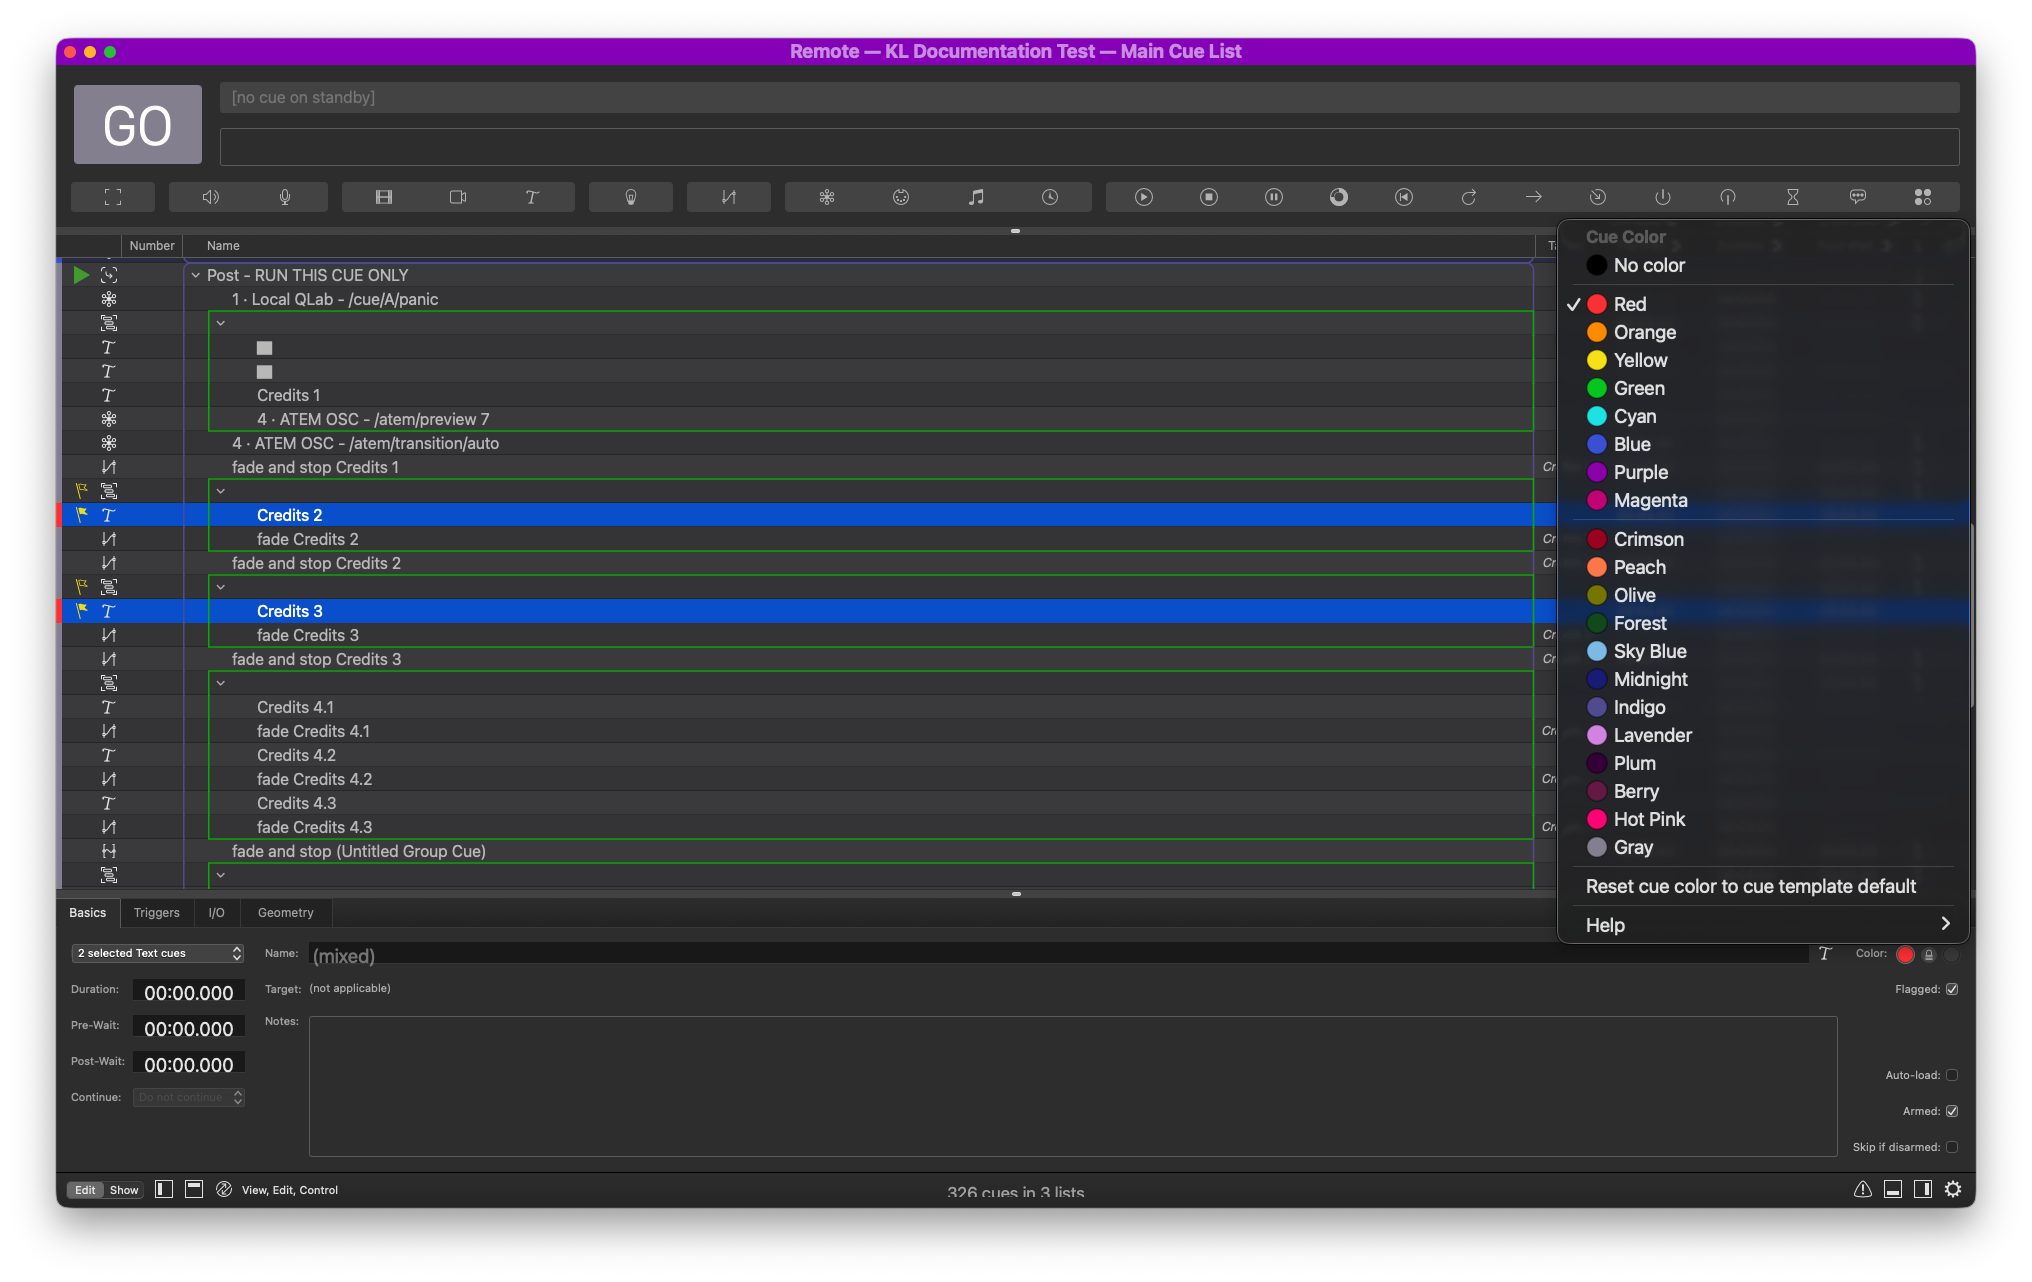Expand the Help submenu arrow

__________________________________________________

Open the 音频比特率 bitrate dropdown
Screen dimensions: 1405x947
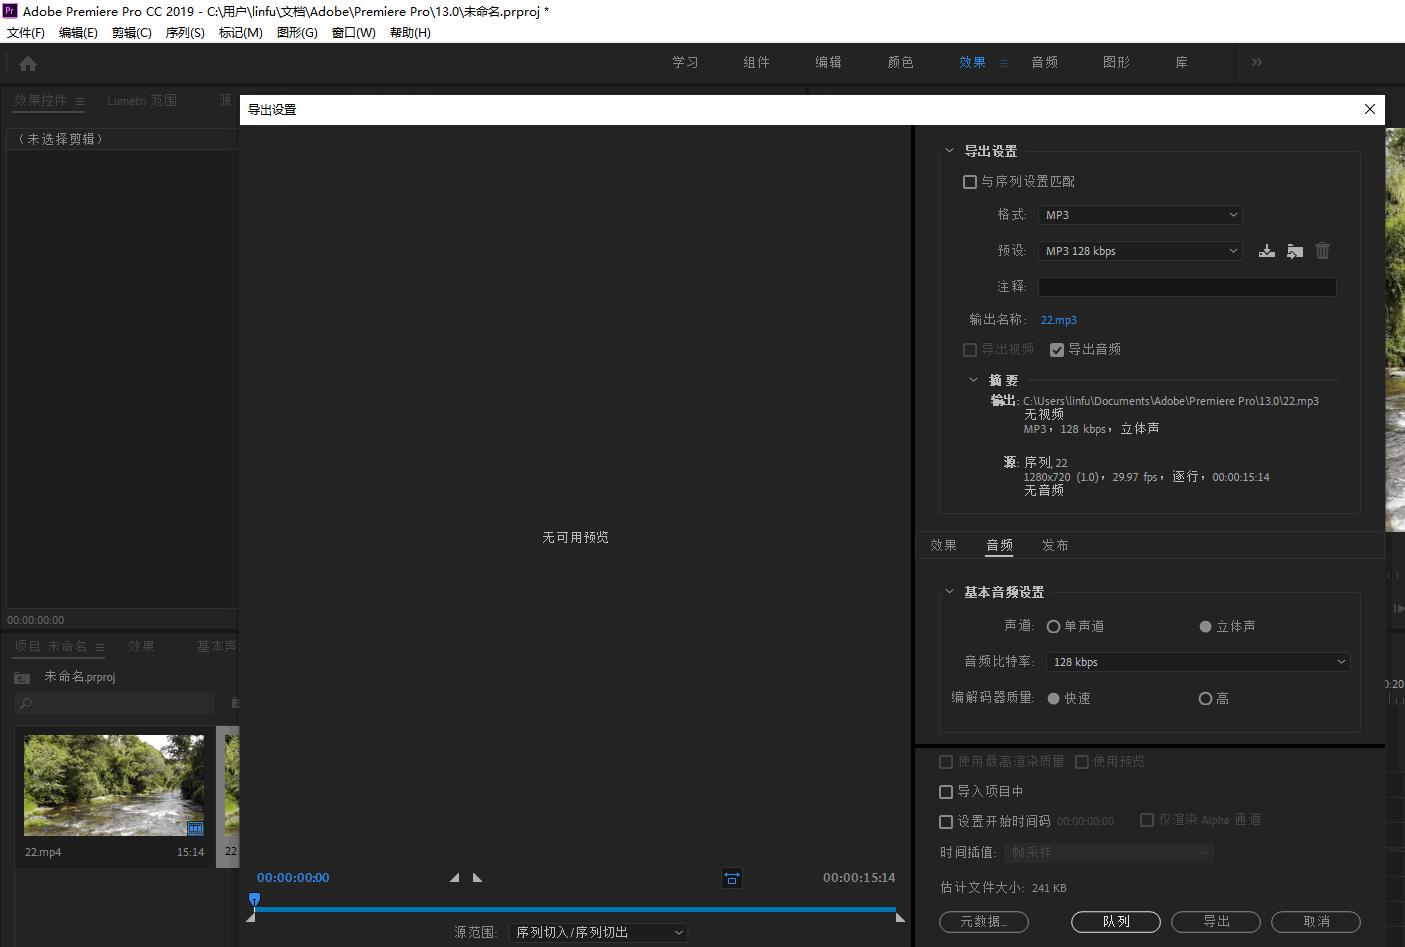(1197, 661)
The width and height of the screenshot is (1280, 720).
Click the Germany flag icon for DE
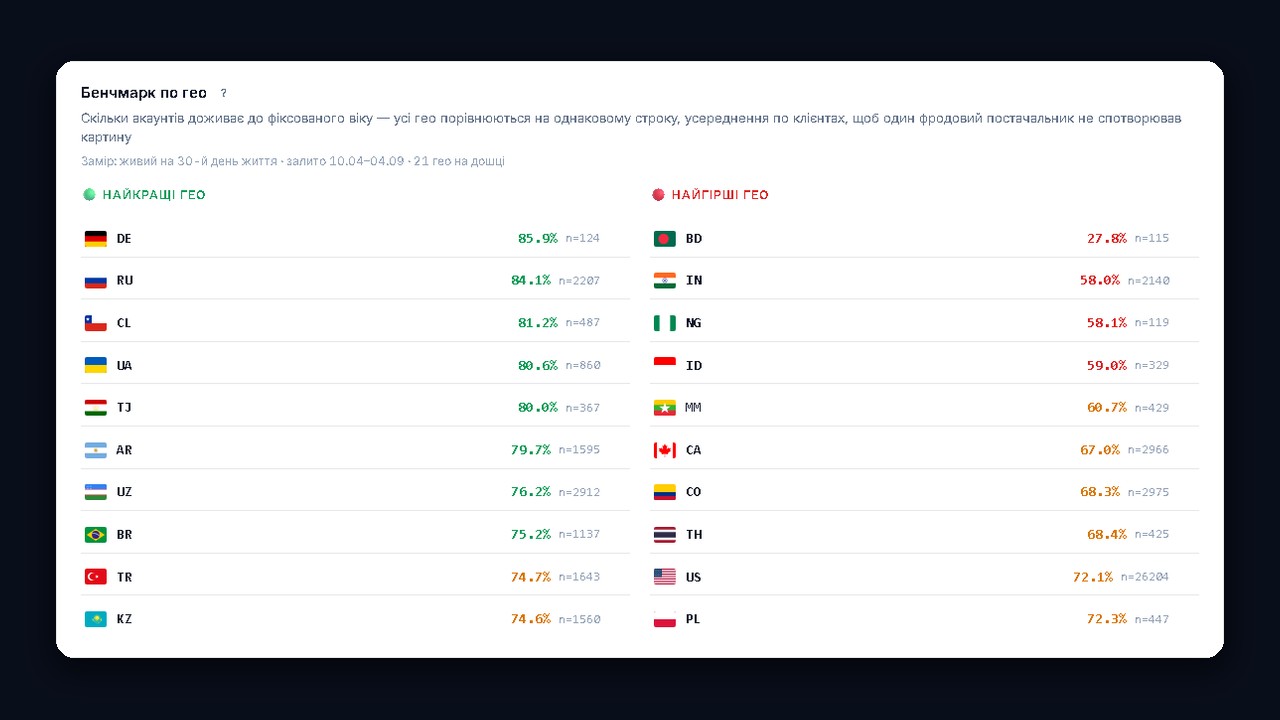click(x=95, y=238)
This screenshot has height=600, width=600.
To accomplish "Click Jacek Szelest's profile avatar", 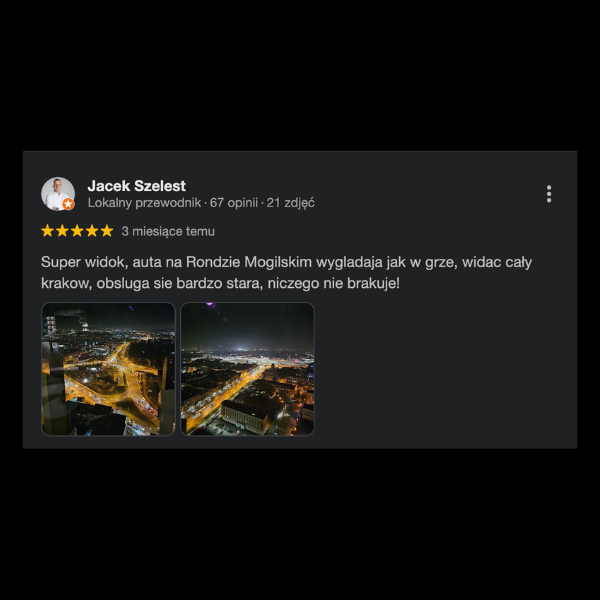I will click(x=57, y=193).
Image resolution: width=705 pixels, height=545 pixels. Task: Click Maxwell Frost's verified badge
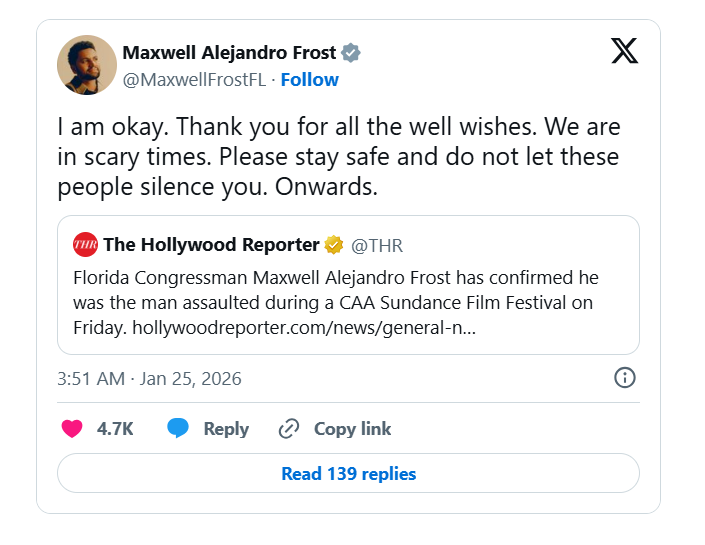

__________________________________________________

[Requirement]: Scan the data above. Return every line with "height" in it.

[Exercise result]:
The width and height of the screenshot is (1280, 720).
This screenshot has height=600, width=600.
Image resolution: width=705 pixels, height=545 pixels. Task: Click Maxwell Frost's verified badge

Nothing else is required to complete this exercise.